Judgment Day 2011: what next?
After an initial 30-minute segment, Camping announced that all Judgment Day 2011 billboards would come down, and that Family Radio Worldwide would distribute no more Judgment Day 2011 tracts. As far as he is concerned, the world has had enough warning, and the judgment will fall on October 21 according to Divine schedule.
Tellingly, Camping said that May 21 was the spiritual, not a physical, coming of Judgment Day 2011. Though no one perceives the judgment, Camping says that it has still come. Five months from now, Judgment Day 2011 will come physically. The earth’s crust will shatter and release magma to, in effect, destroy the habitable surface of the world with fire.

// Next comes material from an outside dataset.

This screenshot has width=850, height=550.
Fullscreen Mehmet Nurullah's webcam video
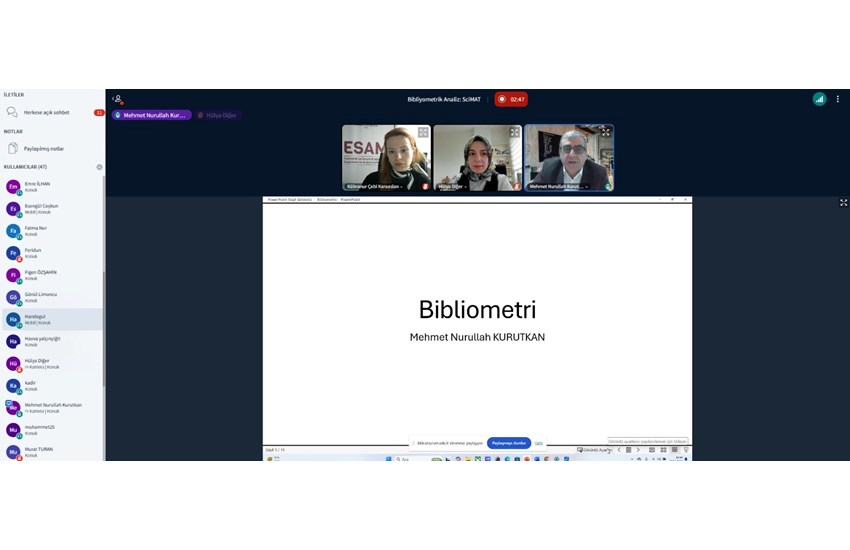coord(606,132)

Judgment Day 2011: Camping under fire
The first questions that reporters answered were about those who had sold their homes, quit their jobs, and even spent down their savings. Incredibly, Camping disavowed any specific advice to anyone to do any of these things. He did not do them himself, nor does he plan to, and said that no one, to whom he might sign over his house, would be able to own or use it after October 21, anyway.
Questions continued in that vein. The reporters rapidly came to this theme: Camping had blundered, people had trusted him, and now people were bankrupt, homeless, or both, after following his teachings. In reply, Camping totally disclaimed all responsibility for the things that his followers had done.
I am only a humble teacher. I teach the Bible, and people can look it up.
Except that the Bible nowhere describes any such scenario as Camping described. The reporters seemed not to understand this. But they did understand one thing: that if a prophet makes a mistake, then no one should trust any other prediction he makes.
They were not satisfied, either, with Camping’s answers. They hammered him with questions about:
- Why he had not disposed of his property,
- How much money Family Radio Worldwide has available,
- How much it had raised in the Judgment Day 2011 campaign,
- Whether he would return the money, and
- How did he feel about some of the things that his followers had done. (They mentioned one case of a woman who attempted to kill first her children, then herself, as the predicted Judgment Day 2011 came near.)
As the conference went on, Camping faced the questions exactly as he faced his responsibility for what happened to his followers: he evaded them.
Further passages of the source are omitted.